One publishes a some negative remarks on The Phoblographer's "Emulsion" shit-show, and one finds oneself shortly after subscribed to some magazines that one is not interested in.

It does not take a rocket scientist to guess the process here. Chris cannot even be bothered to email me back denying it, and while I cannot be bothered to do the work necessary to construct a hard link (or the absence of such a link) I am morally certain Mr. Gampat decided to sign me up for a few rags in a fit of pique, because he is an immature little prat.

Happily, I can cancel subscriptions rather more quickly than he can sign me up for them, so it's asymmetrical the wrong way around. Not surprising, really. Our boy ain't particularly sharp.

Naturally, this will not deter me. If Chris is so foolish as to attempt further print efforts, I will be reviewing them as well. He should probably attempt to make sure they're not garbage, if he wants a good review.

Something to keep in mind if you're considering some business adventure with this particular young grifter.

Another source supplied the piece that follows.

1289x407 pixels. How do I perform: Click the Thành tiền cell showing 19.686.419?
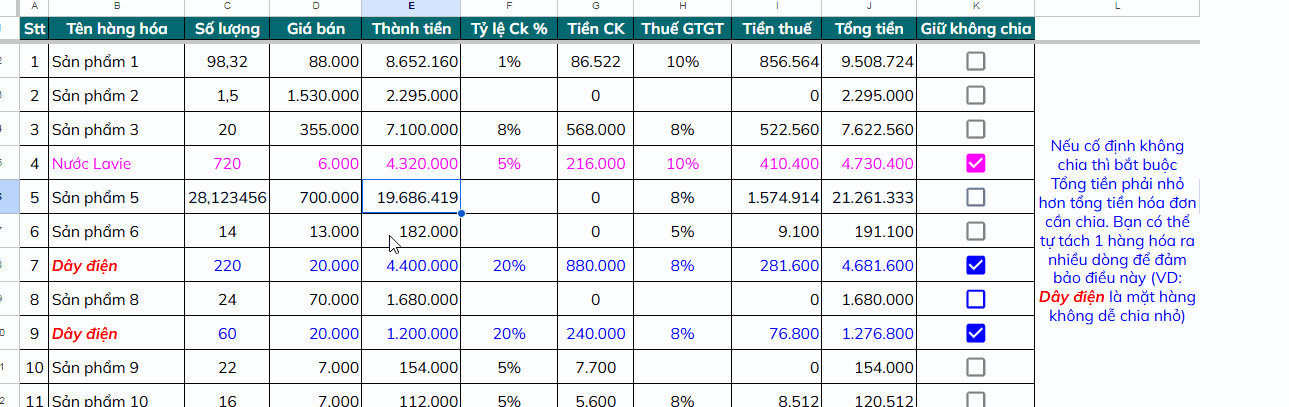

Wednesday, October 10, 2018

Crit: Metropole by Lewis Bush

This is a book you have to begin with a google search. What the hell, you ask yourself, does "Metropole" mean? You probably know that it refers to London if you've gone to the trouble of obtaining this book, but what does it mean? It means, it turns out, the "mother city", but actually the central country of an Empire. It refers in this case to England in general, and London in particular, but the word has also been applied to Portugal and probably other Imperial countries.

I should mention in passing that you can buy your own copy here: Metropole.

Lewis lives in London, and always has. He is unhappy with his country, as so many of his generation are, and not without reason. This book is (a part of) his response to that.

It's not a complicated book.

The first section, entitled "Metropole", is a series of black and white photographs of tall buildings, many under construction, taken at night. Well, let me back up. There is an opening photograph, before the section's title page, of a skyscraper at night shot through a window. One imagines a bedroom window. It's a strong open. One imagines the sleepless author, gazing sleepdumb at his home town, at what his home town has become. And then we proceed to learn what that is.

This section is quite long given its content, on purpose. It is supposed to feel overlong, stretched out. Full bleed two page-spreads of illuminated construction of large buildings. The pace picks up visually. Not all photos are of construction any more, some appear to be completed, occupied, but it becomes more difficult to discern. At first a few subtle "double exposures" appear, two variant photos layering atop one another. Motion blur is introduced, then mirroring, and more layering. There is at least one lull, but the general trend is more, faster, denser, wilder. By the end, the density of repetition is largely abstract. You recognize it, generally, as architecture, but in many ways it resembles some 1960s movie notion of a Computer Processing Core, you can practically imagine the voiceover about the Megaframe Computer.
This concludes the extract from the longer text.